The Supreme Court announced yesterday that it would hear the appeal of the government regarding Executive Order 13780, the second of the alleged ‘Muslim travel ban’ executive orders. In the interim, it significantly cut down the injunctions that lower courts had imposed on the executive order. Three of the conservative court judges (Alito, Gorsuch, Thomas) wanted the ban upheld in its entirety until the case could be heard in October, saying the compromise decision reached yesterday by the court was unworkable, because it will overly burden the Department of Homeland Security and Immigration and Customs Enforcement (ICE). However, their position was not adopted by the full court.
The court, including all of the justices considered moderate and liberal, did not want this travel ban circumvented by people with no connection to the U.S. They specifically made the point that coming into the U.S. if you’re not a citizen or green card holder is not a right. The ability to enter the U.S. only becomes a consideration if denying it would in some way harm a U.S. interest, either of a U.S. citizen, permanent resident or organization. Otherwise, “the balance tips in favor of the Government’s compelling need to provide for the Nation’s security.”
Thus the court decision written by the majority of the Justices struck down most of the injunction blocking the travel ban, leaving it in place to prevent immigration officials from stopping those people with some connection to the U.S. from entering the country. The court order did this not only for people wishing to travel to the U.S., but also for refugees.

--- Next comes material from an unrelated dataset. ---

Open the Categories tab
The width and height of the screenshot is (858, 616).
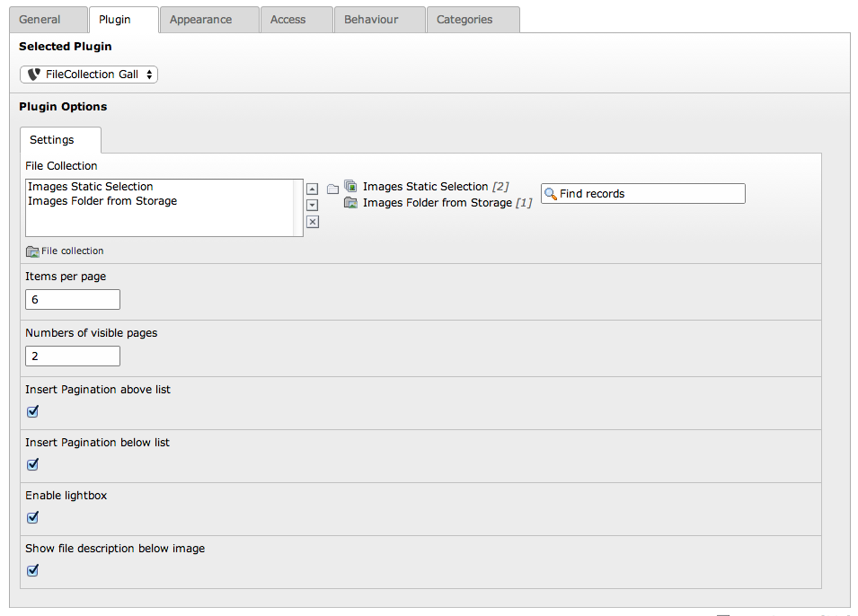point(464,20)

While section 3(c) of the second executive order contained some exceptions to the ban on regular travel for people with connections to the U.S., the order contained no such provisions for refugees that might have a connection to the U.S. However, with this injunction, the majority extended that same requirement for U.S. Customs and Border Protection officers to make case by case decisions for refugees making it possible for them to enter the United States if they have a connection to the country, such as a close family member, as they will for people otherwise wanting to travel to the U.S. from the “Muslim ban” targeted countries.

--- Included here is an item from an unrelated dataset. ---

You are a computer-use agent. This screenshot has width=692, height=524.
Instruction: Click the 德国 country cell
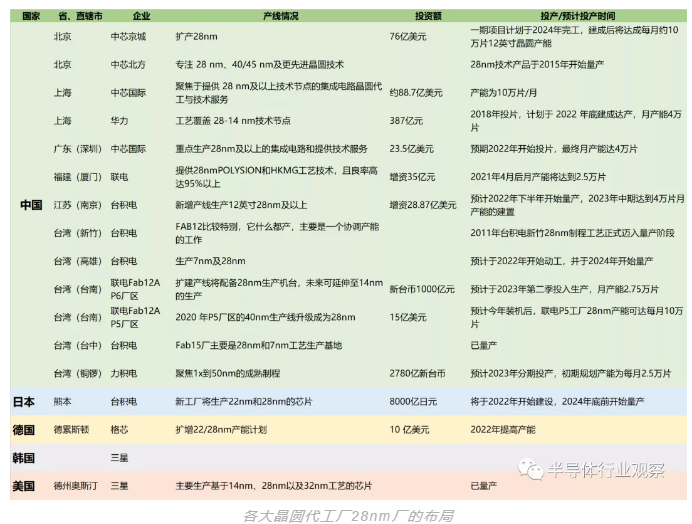(x=24, y=430)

More specifically, border officials will have to determine whether an applicant has a bona-fide connection to the U.S, such as, for example, a family member, and allow entry to those with such connections “on peril of contempt.” Justices Alito, Gorsuch and Thomas would have preferred that the entirety of the Executive Order be allowed to operate until the Supreme Court hearing because of the various exceptions that the decision imposes on border officials. They feared an outpouring of litigation resulting from this process of determining if exceptions to the order exist at the port of entry.
This is not a complete victory for Donald Trump. However, this is a win for him, because the second executive order will accomplish most of what it was designed to do. It is important to note that the majority of the court also laid out what they would consider to be an inappropriate connection to the U.S., that in reality would only be an attempt to circumvent the ban. “For example, a nonprofit group devoted to immigration issues may not contact foreign nationals from the designated countries, add them to client lists, and then secure their entry by claiming injury from their exclusion.”
One thing that is important to note about the decision is how the timing will now proceed. The travel ban itself will last for 90 days. As this is still June, that means that by the time 90 days has passed, it will be September. Thus the travel ban will expire before the Supreme court even hears the case. Moreover, the refugee ban, which lasts 120 days, will expire in October. By the time this case is heard in full before the Supreme Court, therefore, the entire Executive Order may be a moot point.
Nonetheless, this decision is an indication of how the Supreme Court will consider the matter in October if the case is heard then. It appears the Court is more sympathetic to Trump’s order than were the lower courts. Meanwhile, most immigration attorneys expect that the court’s decision will create a lot more confusion and delays at ports of entry as immigration officials decide who qualifies and who does not under the new court-ordered arrangements.